*** Supplied information ***
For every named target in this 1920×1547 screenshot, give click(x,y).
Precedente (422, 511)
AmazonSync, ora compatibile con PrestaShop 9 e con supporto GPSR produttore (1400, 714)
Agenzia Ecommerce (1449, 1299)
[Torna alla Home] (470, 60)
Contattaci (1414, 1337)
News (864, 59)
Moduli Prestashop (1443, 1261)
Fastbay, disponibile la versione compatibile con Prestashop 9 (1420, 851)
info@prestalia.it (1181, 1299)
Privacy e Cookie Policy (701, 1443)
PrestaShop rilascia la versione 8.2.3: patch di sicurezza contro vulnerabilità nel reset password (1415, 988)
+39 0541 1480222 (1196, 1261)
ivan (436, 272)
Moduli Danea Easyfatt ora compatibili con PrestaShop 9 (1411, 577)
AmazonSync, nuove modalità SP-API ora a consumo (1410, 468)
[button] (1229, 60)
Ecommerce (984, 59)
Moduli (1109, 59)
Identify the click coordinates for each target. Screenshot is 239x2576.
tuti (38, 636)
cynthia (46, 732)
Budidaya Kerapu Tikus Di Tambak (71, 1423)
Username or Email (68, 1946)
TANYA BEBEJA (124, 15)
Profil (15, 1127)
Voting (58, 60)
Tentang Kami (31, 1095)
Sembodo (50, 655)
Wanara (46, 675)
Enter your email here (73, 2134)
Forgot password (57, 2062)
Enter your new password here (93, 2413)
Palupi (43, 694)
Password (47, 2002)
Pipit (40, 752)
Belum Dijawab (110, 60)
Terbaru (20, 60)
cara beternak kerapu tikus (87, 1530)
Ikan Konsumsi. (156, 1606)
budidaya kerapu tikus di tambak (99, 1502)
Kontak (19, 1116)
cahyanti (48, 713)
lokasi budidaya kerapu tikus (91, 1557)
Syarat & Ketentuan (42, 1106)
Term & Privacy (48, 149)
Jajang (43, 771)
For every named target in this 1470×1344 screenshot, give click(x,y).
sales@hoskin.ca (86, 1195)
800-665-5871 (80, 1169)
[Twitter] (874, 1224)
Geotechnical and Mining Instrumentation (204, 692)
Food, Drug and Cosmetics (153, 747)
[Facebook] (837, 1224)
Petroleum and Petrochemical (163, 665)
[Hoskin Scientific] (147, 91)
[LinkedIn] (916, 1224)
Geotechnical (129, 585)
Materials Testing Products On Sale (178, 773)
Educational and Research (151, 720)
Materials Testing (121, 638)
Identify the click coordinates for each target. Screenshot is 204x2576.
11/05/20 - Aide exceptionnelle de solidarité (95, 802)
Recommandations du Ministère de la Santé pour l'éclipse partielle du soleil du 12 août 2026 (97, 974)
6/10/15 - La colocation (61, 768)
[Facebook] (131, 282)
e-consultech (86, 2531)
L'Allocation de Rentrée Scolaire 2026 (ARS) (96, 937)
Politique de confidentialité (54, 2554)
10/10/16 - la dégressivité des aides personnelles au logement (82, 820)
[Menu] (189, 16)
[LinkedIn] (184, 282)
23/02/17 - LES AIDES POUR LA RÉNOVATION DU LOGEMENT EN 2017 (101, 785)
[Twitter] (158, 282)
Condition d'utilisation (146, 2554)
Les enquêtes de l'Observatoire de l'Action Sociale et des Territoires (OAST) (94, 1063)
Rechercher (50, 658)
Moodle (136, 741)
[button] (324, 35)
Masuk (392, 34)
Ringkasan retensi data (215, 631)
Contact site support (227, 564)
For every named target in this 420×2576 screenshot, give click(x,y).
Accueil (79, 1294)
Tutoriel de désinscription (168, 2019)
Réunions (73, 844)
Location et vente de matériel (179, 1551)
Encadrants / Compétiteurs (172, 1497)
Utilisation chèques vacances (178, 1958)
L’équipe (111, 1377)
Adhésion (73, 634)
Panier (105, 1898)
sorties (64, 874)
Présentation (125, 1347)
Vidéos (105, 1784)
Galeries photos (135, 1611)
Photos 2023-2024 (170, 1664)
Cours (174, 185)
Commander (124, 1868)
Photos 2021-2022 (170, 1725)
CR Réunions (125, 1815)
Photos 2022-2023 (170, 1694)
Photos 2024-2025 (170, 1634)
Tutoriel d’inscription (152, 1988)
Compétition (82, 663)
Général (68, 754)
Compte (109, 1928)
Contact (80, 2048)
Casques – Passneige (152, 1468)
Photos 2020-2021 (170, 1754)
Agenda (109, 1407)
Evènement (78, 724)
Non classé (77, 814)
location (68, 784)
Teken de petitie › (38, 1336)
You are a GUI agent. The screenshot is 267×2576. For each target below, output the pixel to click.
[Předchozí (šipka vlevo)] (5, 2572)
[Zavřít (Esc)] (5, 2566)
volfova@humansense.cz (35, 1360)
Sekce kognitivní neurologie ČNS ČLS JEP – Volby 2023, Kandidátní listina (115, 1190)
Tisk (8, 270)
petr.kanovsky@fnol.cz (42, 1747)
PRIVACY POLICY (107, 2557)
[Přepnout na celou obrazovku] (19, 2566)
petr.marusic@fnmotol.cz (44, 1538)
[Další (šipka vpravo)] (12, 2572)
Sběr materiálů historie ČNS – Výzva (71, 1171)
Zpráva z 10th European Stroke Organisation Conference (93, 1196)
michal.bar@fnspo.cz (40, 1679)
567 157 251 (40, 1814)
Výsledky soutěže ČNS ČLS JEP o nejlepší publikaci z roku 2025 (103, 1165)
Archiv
***
What is expected
Using the data above, reproduce exactly the lines between those holding "Privacy e Cookie Policy (701, 1443)" and "[Facebook] (837, 1224)", inclusive, and no others.

Output of the exercise
Privacy e Cookie Policy (701, 1443)
PrestaShop rilascia la versione 8.2.3: patch di sicurezza contro vulnerabilità nel reset password (1415, 988)
+39 0541 1480222 (1196, 1261)
ivan (436, 272)
Moduli Danea Easyfatt ora compatibili con PrestaShop 9 (1411, 577)
AmazonSync, nuove modalità SP-API ora a consumo (1410, 468)
[button] (1229, 60)
Ecommerce (984, 59)
Moduli (1109, 59)
Identify the click coordinates for each target. Screenshot is 239x2576.
tuti (38, 636)
cynthia (46, 732)
Budidaya Kerapu Tikus Di Tambak (71, 1423)
Username or Email (68, 1946)
TANYA BEBEJA (124, 15)
Profil (15, 1127)
Voting (58, 60)
Tentang Kami (31, 1095)
Sembodo (50, 655)
Wanara (46, 675)
Enter your email here (73, 2134)
Forgot password (57, 2062)
Enter your new password here (93, 2413)
Palupi (43, 694)
Password (47, 2002)
Pipit (40, 752)
Belum Dijawab (110, 60)
Terbaru (20, 60)
cara beternak kerapu tikus (87, 1530)
Ikan Konsumsi. (156, 1606)
budidaya kerapu tikus di tambak (99, 1502)
Kontak (19, 1116)
cahyanti (48, 713)
lokasi budidaya kerapu tikus (91, 1557)
Syarat & Ketentuan (42, 1106)
Term & Privacy (48, 149)
Jajang (43, 771)
For every named target in this 1470×1344 screenshot, give click(x,y).
sales@hoskin.ca (86, 1195)
800-665-5871 (80, 1169)
[Twitter] (874, 1224)
Geotechnical and Mining Instrumentation (204, 692)
Food, Drug and Cosmetics (153, 747)
[Facebook] (837, 1224)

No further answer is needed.